WHAT IS NEEDED:
In the data below, one line contains "Click the Pacchetti voci installati heading" and a later one contains "Task: Open Cálculos". Print both, with every line between them, exactly and alone.

(Extracted data entries)
########

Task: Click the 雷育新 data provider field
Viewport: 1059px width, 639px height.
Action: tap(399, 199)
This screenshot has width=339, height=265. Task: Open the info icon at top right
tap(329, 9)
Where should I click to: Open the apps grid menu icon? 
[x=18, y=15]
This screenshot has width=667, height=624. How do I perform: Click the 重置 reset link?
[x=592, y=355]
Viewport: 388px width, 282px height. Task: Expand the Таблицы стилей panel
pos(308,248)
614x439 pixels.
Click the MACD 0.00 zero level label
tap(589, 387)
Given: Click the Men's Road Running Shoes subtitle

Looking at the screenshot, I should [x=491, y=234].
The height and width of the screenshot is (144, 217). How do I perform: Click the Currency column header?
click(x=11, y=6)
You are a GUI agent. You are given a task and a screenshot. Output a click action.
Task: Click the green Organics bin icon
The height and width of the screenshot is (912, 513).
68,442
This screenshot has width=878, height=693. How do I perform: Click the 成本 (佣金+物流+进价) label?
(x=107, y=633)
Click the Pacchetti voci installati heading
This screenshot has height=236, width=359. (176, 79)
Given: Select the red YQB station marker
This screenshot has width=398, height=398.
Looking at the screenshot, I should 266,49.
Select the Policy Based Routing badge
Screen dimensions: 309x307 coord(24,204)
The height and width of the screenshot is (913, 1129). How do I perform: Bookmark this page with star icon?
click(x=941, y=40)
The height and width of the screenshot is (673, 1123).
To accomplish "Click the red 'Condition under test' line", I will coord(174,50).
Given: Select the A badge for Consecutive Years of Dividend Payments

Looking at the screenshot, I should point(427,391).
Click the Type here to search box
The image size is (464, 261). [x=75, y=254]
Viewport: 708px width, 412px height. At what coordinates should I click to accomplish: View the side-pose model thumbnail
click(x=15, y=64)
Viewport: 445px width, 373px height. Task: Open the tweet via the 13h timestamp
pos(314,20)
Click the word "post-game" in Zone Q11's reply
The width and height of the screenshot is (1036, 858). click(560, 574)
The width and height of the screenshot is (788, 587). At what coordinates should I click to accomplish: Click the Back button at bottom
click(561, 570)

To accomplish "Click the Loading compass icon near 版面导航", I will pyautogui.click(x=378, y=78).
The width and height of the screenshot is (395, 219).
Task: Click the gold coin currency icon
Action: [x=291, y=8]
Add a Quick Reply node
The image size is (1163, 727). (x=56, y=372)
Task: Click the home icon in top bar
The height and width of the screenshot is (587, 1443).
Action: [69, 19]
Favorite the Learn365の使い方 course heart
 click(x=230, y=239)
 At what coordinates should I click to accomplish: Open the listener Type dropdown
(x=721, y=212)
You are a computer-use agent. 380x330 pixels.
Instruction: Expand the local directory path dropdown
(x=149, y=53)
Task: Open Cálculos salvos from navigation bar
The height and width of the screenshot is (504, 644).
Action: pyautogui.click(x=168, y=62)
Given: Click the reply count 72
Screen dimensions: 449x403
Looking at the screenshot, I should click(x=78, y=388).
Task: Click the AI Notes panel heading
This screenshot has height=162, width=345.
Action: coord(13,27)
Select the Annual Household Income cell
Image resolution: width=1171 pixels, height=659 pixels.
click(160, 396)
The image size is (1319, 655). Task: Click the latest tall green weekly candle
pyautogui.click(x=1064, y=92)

########

EXERCISE ANSWER:
Click the Pacchetti voci installati heading
This screenshot has height=236, width=359. (176, 79)
Given: Select the red YQB station marker
This screenshot has width=398, height=398.
Looking at the screenshot, I should 266,49.
Select the Policy Based Routing badge
Screen dimensions: 309x307 coord(24,204)
The height and width of the screenshot is (913, 1129). How do I perform: Bookmark this page with star icon?
click(x=941, y=40)
The height and width of the screenshot is (673, 1123).
To accomplish "Click the red 'Condition under test' line", I will coord(174,50).
Given: Select the A badge for Consecutive Years of Dividend Payments

Looking at the screenshot, I should point(427,391).
Click the Type here to search box
The image size is (464, 261). [x=75, y=254]
Viewport: 708px width, 412px height. At what coordinates should I click to accomplish: View the side-pose model thumbnail
click(x=15, y=64)
Viewport: 445px width, 373px height. Task: Open the tweet via the 13h timestamp
pos(314,20)
Click the word "post-game" in Zone Q11's reply
The width and height of the screenshot is (1036, 858). click(560, 574)
The width and height of the screenshot is (788, 587). At what coordinates should I click to accomplish: Click the Back button at bottom
click(561, 570)

To accomplish "Click the Loading compass icon near 版面导航", I will pyautogui.click(x=378, y=78).
The width and height of the screenshot is (395, 219).
Task: Click the gold coin currency icon
Action: [x=291, y=8]
Add a Quick Reply node
The image size is (1163, 727). (x=56, y=372)
Task: Click the home icon in top bar
The height and width of the screenshot is (587, 1443).
Action: [69, 19]
Favorite the Learn365の使い方 course heart
 click(x=230, y=239)
 At what coordinates should I click to accomplish: Open the listener Type dropdown
(x=721, y=212)
You are a computer-use agent. 380x330 pixels.
Instruction: Expand the local directory path dropdown
(x=149, y=53)
Task: Open Cálculos salvos from navigation bar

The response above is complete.